George Müller offered these steps concerning living a life of faith and trust in God rather than looking to others to meet one’s needs:
- One must not merely say that he trusts in God, but must really do so. “God will take us at our word. If we do trust in Him, we must be satisfied to stand with Him alone.”
- One must be content, whether she is rich or poor. “He [or she] must be willing to leave this world without any possessions.”
- One must be willing to take the money in God’s way, not only in large amounts. “Many times, I have had a single shilling given me. To have refused such tokens of Christian love would have been ungracious.”
- He or she must be willing to live as the Lord’s good and faithful steward. “If anyone does not give out of the blessings which the Lord gives to him [or her], then the Lord, who influences the hearts of His children to give, would soon cause those channels to be dried up.”

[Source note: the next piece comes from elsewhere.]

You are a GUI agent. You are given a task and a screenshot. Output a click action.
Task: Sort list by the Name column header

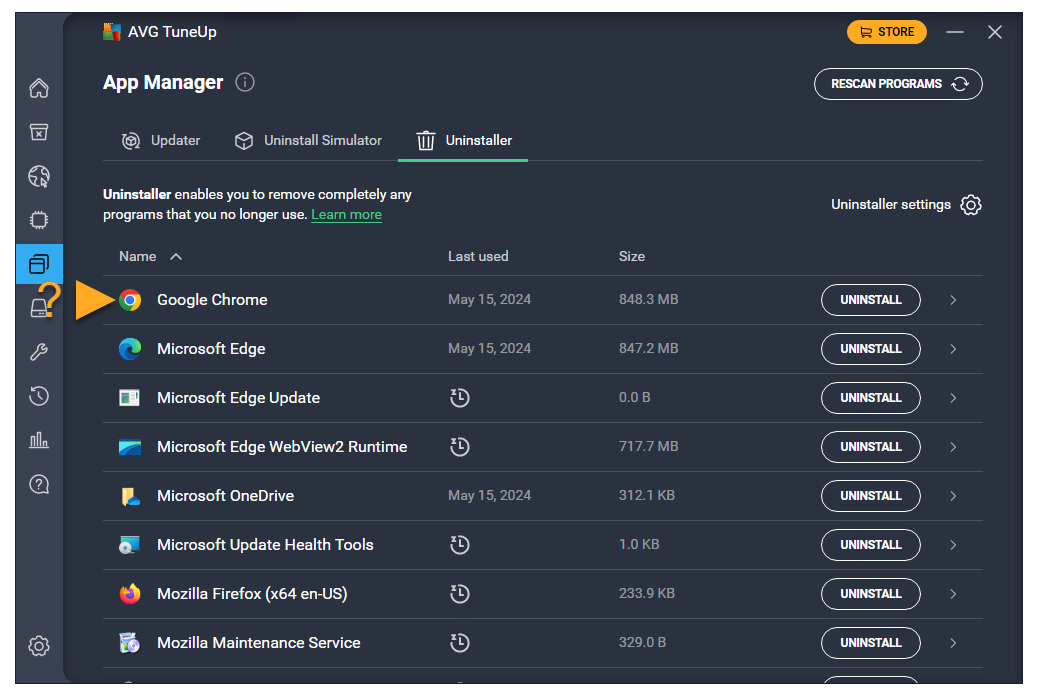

(These steps and quotes are found on pp. 220.)
Though once a liar and a thief–the worst of sinners, he would say of himself–George Müller, known as the loving father of orphans, remains an inspiration, and his work endures in the George Müller Foundations. There are three charities that continue to this day to operate under this foundation–The Müller Homes for Children, The Müller Homes for the Elderly, and The Scriptural Knowledge Institution.
(For more information regarding George Müller and his ongoing work, click his name.)
Have you ever faced a need that God met in a miraculous manner? Please share. It will serve as an encouragement!
Dear Jesus, help us grow in prayer and in faith–in faith and in prayer. Amen.